Все, главное, потом было, как они говорили. Рыжика только тогда удалось убрать, когда Немаева повысили в Москву. Через три, кажется, года. Жена Света к тому времени подустала, семейная жизнь в доме едва уж держалась. Рыжику простенько и со вкусом состряпали — вроде — «аморалку», он оскорбился и уехал. Жил потом пару месяцев у Тамары в Мурманске, обеды готовил, ночью все обсуждали, как ему дальше жить — бороться за свое незапятнанное имя на родном комбинате или плюнуть, возвращаться туда или нет, налаживать отношения со Светой, дочь же растет, или уже бессмысленно, к «аморалке» и она приложила руку, не без нее.

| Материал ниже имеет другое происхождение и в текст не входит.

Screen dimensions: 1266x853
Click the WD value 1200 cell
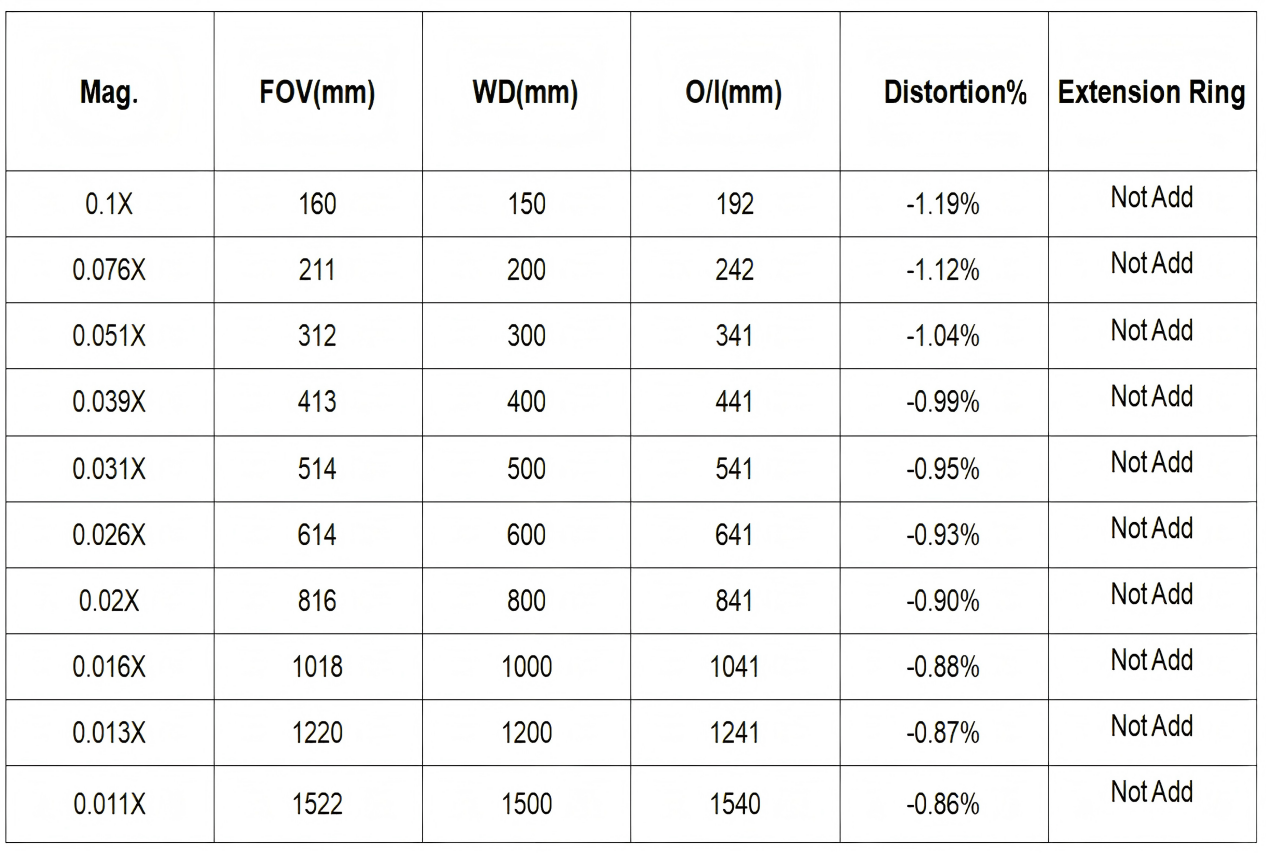pyautogui.click(x=526, y=733)
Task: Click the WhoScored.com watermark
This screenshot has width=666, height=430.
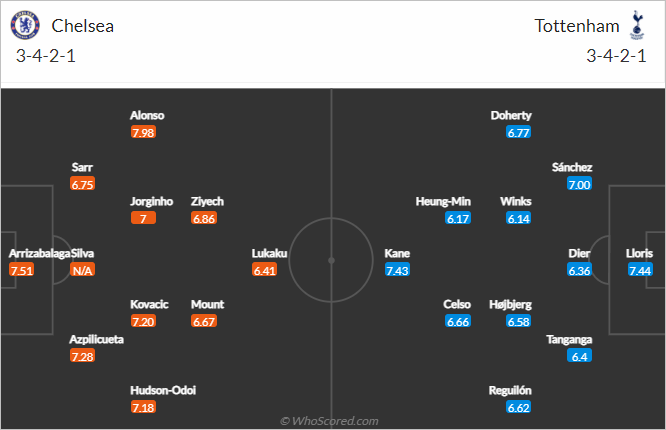Action: click(329, 421)
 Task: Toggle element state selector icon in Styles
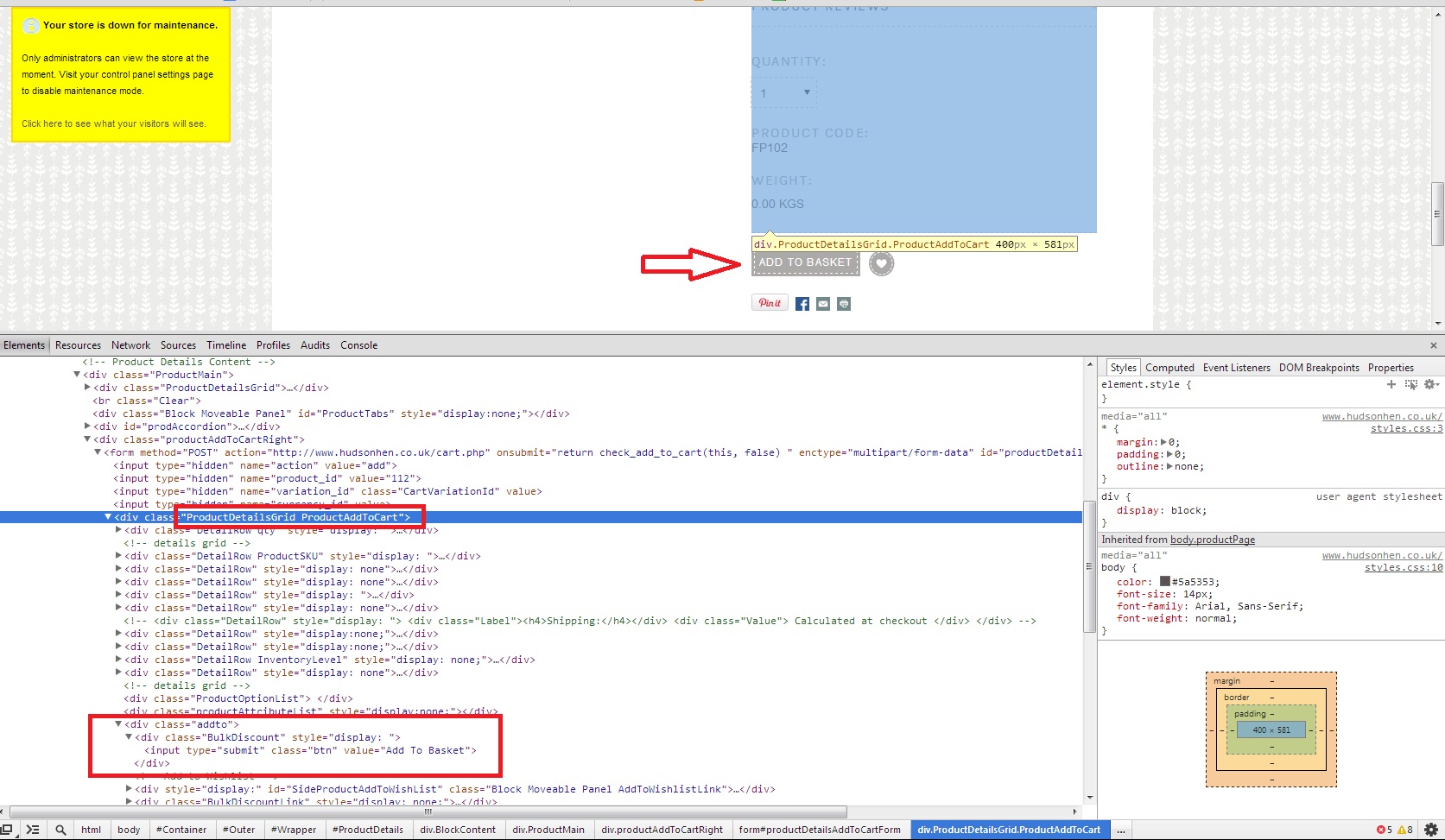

Тамара, в защиту Рыжика, написала в молодежной газете целый подвал, на подвал пришла куча писем, комбинат и не думал на него реагировать, руководство сменилось почти целиком, а новые люди — новые песни. Рыжику тамарино творчество очень понравилось: «Ууу, я какой! Пойду в зеркало погляжусь. Ничего себе эпитафия!» Пока судили-рядили, как дальше Рыжику жить, его затащили как-то в Арктическое пароходство, он сразу понравился, ему сразу понравилось, скоро был уже там освобожденным секретарем и почти сразу ему дали комнату возле театра…
Это все — потом. А пока они жили себе да жили. Жить было интересно. В комитете до часу ночи толкался веселый, горластый народ, новичка вели сразу к Володе Рыжику, новичок сразу в него влюблялся, вдруг начинал рисовать в стенгазету, давать полторы нормы, красить все в цеху в разный цвет, этим тогда только-только начали увлекаться, открыли при комбинате молодежное кафе, назвали «Заходи», люди постарше посмеивались на Володькину наглость, какое еще «Заходи», когда надо «Огонек», ничего, быстро поправят, но никто почему-то не поправил, сам Немаев плясал на открытии, из тонизирующих напитков все пили только кофе, орали, Володька был почему-то в волчьей картонной маске и в махровом халате, маска ему мешала, Володька сдвигал ее на лоб, резинка была тугая, от ушей к глазам шли красные врезины. Тамара была зачем-то в чалме, в блестящих тапках с загнутыми носами, гадала всем по руке, недавно попался рваный учебник хиромантии, нагадала Стасу Якимову длинную жизнь и ужасную смерть от брюнетки, Аньке Анисимовой — запор, Анька вдруг заплакала и побежала на черную лестницу, ее вернули, главный бухгалтер Дьяков, старик, читал свои стихи про любовь, ужасно слабые, но все кричали — как здорово, и Тамара кричала громче всех, действительно — было здорово, стихи, писклявый голос старика Дьякова, громадная его жена в расписной шали с кистями, всё.